Matrix multiplication method
Vibhav et al [7] have used adjacency matrix for cache efficient graph representation. The two methods are designed and implemented for APSP and they reported better results than any of the previous work for the algorithm. Like Katz et al. sub matrices of a matrix are processed but in different ways. This technique provides two new ideas as follows: Streaming blocks: It is assumed that CPU memory is large enough for storing large graphs. Adjacency matrix present in the CPU memory is divided into the rectangular row and column sub matrices. These are streamed into the host global memory. Lazy minimum evaluation: For sparse graphs the connections are few and the other entries of the adjacency matrix are infinity. For the entry infinity, all operations on that can be skipped without missing correctness and hence skipping all paths involving a non-existent edge. It is reported that this method results in speed up of 2 to 3 times. As compared to Katz et al. this matrix based method proves to be 2-4 times faster for larger graphs.
Gaussian Elimination based method
The Gaussian elimination based APSP by Buluc et al [13] based on idea of splitting each APSP step recursively into 2 APSPs involving graphs of half the size. The base case is when there are 16 or fewer vertices, Floyd's algorithm is applied. It is fastest among the all approaches for APSP. However, introducing the Lazy minimum evaluation to that approach provides further speed up of 2-3 times, according to Vibhav et. Al [7] .

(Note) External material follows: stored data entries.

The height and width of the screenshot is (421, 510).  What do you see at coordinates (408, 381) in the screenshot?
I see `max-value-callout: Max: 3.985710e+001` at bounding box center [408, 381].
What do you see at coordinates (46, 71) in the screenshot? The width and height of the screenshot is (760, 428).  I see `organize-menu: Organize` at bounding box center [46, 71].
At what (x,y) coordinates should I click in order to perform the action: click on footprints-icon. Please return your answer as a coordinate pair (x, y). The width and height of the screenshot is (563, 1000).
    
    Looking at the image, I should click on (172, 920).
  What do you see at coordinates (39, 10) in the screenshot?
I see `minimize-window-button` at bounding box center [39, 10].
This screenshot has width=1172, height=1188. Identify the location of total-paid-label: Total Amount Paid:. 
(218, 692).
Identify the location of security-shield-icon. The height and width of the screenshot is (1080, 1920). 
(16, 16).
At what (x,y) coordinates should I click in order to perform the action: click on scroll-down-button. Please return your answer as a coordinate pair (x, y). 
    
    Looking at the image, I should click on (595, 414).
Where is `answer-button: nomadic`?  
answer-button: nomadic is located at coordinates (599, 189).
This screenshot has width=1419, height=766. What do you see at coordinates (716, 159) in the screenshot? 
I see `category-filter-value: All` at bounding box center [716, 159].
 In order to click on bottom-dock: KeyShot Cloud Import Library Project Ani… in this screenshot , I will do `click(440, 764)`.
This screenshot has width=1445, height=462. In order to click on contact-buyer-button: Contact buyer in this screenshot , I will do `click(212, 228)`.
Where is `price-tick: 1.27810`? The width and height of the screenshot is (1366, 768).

CONCLUSION AND FUTURE WORK
In the paper we presented overview of the graph algorithms like BFS, APSP those are implemented on GPU using CUDA in parallel. For storing the input graph and the results of the algorithms, it is very important to use efficient data structure. As compared to the CPU implementation of such graphs, GPU implementation achieves very great speed up. It is very important how programmers make optimum use of multithreading that can be possible on CUDA device. We think it is also useful to print the subsequent vertices those found in the shortest path for any algorithm. Also, sometimes there is need of first n shortest paths in the graph i. e. first shortest, second shortest etc. In future, we will be working on these two requirements in graph algorithms.